Even though the Affordable Care Act is now safe from appeal, the Republicans in Texas have made it quite clear that the new laws for health insurance will not budge on the decisions that they made prior to the election.
Some of the biggest issues in question involve the online marketplace and the expansion of Medicaid.
According to the Governor of Texas, Rick Perry, “Nothing changes from our perspective.” He doesn’t feel that the results of the election, which include the victory of President Obama and the increasing strength of the Democrats’ hold on the U.S. Senate, have any bearing on the decisions that the state has already made regarding the future of its health insurance and healthcare system.
The Republican governor has stated from the beginning that he is against the health insurance reforms.

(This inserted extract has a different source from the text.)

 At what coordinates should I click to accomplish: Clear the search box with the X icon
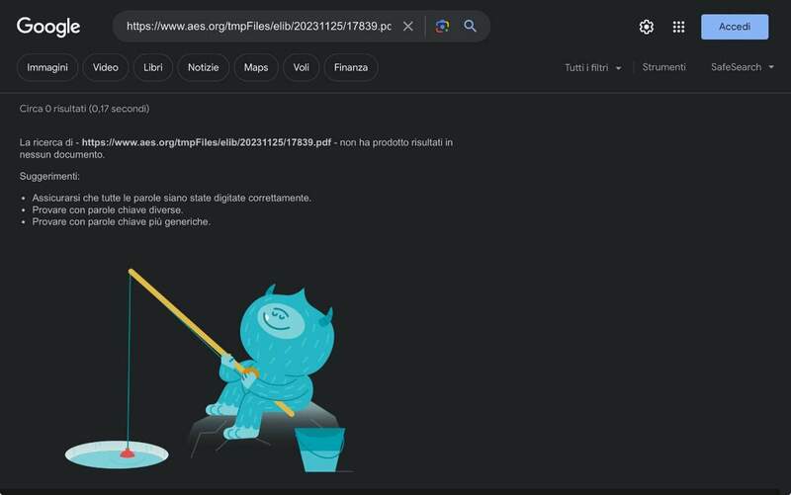coord(408,27)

In fact, he called an expansion to the Medicaid health insurance program an “untenable” budget buster. He underlined his existing opposition to broadening the program in order to cover a larger number of Texans in the lowest income brackets, despite the fact that the federal government would be picking up the majority of the tab for doing so.
A spokesperson for the governor stated last week that Texas also would not be volunteering to establish and operate its own health insurance exchange program. The federal healthcare reform law says that a state can choose not to roll out its own online marketplace, but that if it does make that choice, the federal government would take over and create one on the state’s behalf.

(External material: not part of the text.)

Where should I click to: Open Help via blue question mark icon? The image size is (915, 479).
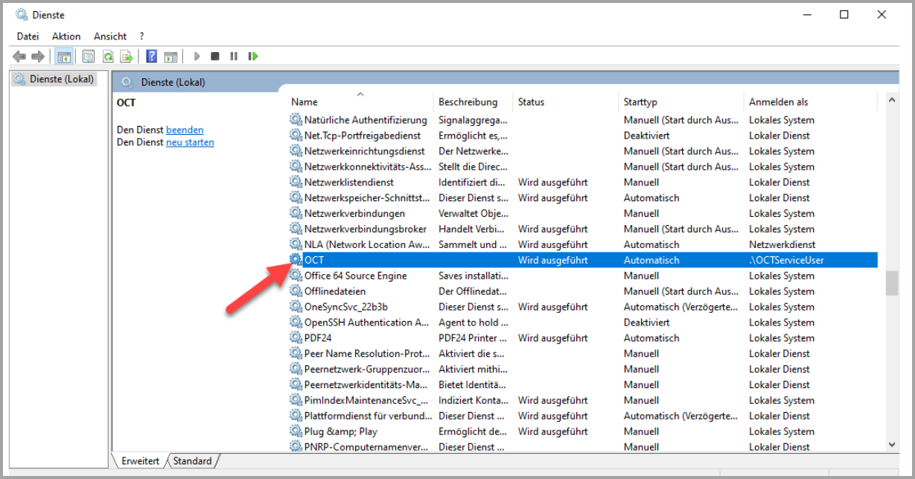pos(152,57)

According to Catherine Frazier, the press secretary for Perry, the leaders in Texas have made it clear that it will not be responding by November 16, the deadline that has been established for the states to choose whether or not they will be creating their own health insurance exchanges, or whether the federal officials will be doing so.
Frazier said that “Texas will not be a subcontractor to Obamacare.” She did acknowledge that officials from the federal government would still “dictate how it’s operated” and would be the ones who would enforce “rules that haven’t even been determined yet.”